Sungguh sang Rasul itu telah mengajarkan kepada kita umatnya akan betapa pentingnya sebuah persatuan. Karena sebuah mahfudzoh berbunyi الاتِّحَادُ أَسَاسُ النَّجَاحِ Bersatu adalah pangkal keberhasilan.
Semoga dalam momentum isra mi'raj ini nabi Muhammad akan selalu relevan sepanjang zaman menjadi suri tauladan.
#Salam_Budaya
..
Bang Woks
"27 rajab Nabi Muhammad Isra dari Masjidil Haram ke Masjidil Aqsa, Tuhan tunjukan tanda kebesaranya untuk tamsilan wahai umat Islam sedunia".
Penggalan lagu tersebut pernah saya nyanyikan sejak duduk di MDA (Madrasah Diniyyah Awaliyah) dulu. Dimana pada saat itu saya masih imut-imut dan sangat pemalu. Untuk sekedar naik ke atas panggung saja pada saat acara peringatan Isra Mi'raj saya gemetaran sekujur tubuh, apalagi menemui_Mu. Rasanya diri ini hina dina.
..
Sekarang kita sudah berjumpa lagi dengan momen dimana umat Islam berlomba-lomba menyelenggarakan acara peringatan Isra Mi'raj yang tidak terasa sudah sampai di tahun 1439 hijriyah. Memang momentum ini adalah salah satu momen yang di tunggu-tunggu oleh kebanyakan orang Islam karena mereka tahu pada bulan rajab banyak sekali turun rahmatNya. Disisi lain pada acara tersebut menjadi sebuah ajang pertemuan antar warga yang tumpah ruah dalam acara tersebut dan menjadi ajang persatuan.
Bukan tanpa alasan mengapa mereka rela terus melaksanakan peringatan Isra Mi'raj melainkan karena kecintaan mereka kepada sang pengantar risalah, kanjeng Nabi Muhammad SAW. Orang yang sangat revolusioner dalam menebar kasih sayang dan menebar akhlak yang mulia. Manusia yang selalu di elu-elukan sepanjang zaman untuk di mintakan syafaatnya kelak di pengadilan akhirat.

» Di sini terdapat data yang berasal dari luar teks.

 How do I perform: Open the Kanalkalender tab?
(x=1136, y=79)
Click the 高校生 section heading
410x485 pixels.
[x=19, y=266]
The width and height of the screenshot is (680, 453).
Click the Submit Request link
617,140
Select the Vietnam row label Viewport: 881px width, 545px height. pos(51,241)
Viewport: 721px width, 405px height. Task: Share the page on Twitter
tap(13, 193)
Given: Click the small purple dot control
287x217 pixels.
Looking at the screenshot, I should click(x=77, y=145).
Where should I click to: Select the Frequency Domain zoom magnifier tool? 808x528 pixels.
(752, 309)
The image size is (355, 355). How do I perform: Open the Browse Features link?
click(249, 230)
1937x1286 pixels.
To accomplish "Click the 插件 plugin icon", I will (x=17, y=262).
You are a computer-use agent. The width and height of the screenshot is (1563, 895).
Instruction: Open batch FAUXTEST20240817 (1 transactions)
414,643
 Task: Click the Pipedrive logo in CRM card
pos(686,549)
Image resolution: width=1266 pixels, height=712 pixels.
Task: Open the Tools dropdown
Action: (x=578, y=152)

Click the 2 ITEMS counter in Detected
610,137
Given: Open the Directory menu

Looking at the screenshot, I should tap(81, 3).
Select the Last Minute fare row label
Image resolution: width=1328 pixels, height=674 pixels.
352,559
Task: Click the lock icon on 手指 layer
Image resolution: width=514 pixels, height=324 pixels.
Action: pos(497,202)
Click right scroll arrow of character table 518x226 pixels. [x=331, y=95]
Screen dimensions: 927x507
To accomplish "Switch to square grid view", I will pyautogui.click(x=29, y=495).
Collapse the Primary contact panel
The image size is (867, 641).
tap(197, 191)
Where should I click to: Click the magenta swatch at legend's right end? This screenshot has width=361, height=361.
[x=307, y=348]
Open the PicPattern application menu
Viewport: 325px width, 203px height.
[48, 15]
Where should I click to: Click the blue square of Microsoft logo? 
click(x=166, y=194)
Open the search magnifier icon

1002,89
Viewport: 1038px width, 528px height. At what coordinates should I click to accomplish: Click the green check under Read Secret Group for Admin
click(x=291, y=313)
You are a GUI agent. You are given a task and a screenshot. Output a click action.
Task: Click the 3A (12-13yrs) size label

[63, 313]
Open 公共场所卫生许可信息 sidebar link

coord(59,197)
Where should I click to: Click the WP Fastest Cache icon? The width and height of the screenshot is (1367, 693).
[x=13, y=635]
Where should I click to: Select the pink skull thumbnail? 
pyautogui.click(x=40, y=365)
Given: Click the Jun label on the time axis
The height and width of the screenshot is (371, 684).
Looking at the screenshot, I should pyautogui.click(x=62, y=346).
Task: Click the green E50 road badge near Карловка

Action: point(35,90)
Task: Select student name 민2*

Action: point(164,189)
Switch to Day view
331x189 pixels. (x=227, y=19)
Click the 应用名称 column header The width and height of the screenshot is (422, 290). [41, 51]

Kecintaan kepada Nabi Muhammad SAW tidak hanya di ungkapkan oleh manusia melainkan seluruh mahluk. Salah satunya batu yang ingin ikut bersama nabi pada saat isra mi'raj (ada yang mengatakan sumber tersebut lemah). Ada juga sebatang pohon kurma yang merengek-rengek, menangis seperti bayi ketika rasulullah tidak menjadikanya sandaran pada saat beliau melaksanakan khutbahnya. Hingga akhirnya rasul pun memeluknya dan ia pun kembali senang dan bahagia. Termasuk al Qosywa unta rasul yang tidak mau di kendarai oleh orang lain kecuali oleh rasul sendiri dan tentunya masih ada lagi kisah yang lainya. Termasuk kisah pemuda Ukasyah ra. Dimana pada saat itu Ukasyah ingin memintakan balasan atas apa yang dulu pernah rasul lakukan pada perang uhud. Dimana beliau sedang memukul kuda perangnya dan pada saat itu terkena Ukasyah yang kebetulan berada di belakang beliau. Singkatnya pada saat itu rasul siap di mintakan balasanya berupa cambukan. Hingga beberapa sahabat melarang beliau di cambuk dan mereka rela yang harus di cambuk menggantikan beliau. Dan akhirnya ukasyah tidak benar-benar ingin mencambuk beliau. Ukasyah hanya ingin memeluk tubuh mulia yang harum mewangi, yang tentunya tidak akan di sentuh api neraka, yaitu tubuh Rasulurrahmah Kanjeng Nabi Muhammad SAW. Dan memang itu cita-cita ukasyah.
Salah satu kecintaan kita umatnya sekarang ialah sebuah ajakan mari kita tunaikan sholat, lebih mendekat lagi kepada Allah karena dengan rahmatnya kita masih berjumpa dengan salah satu bulan agung ini. Jangan lupa pula perbanyaklah shalawat kepada NabiNya, supaya beliau mau memintakan syafaatnya kepada Allah yang maha ghafur itu.
Sungguh sang Rasul itu telah mengajarkan kepada kita umatnya akan betapa pentingnya sebuah persatuan. Karena sebuah mahfudzoh berbunyi الاتِّحَادُ أَسَاسُ النَّجَاحِ Bersatu adalah pangkal keberhasilan.
Semoga dalam momentum isra mi'raj ini nabi Muhammad akan selalu relevan sepanjang zaman menjadi suri tauladan.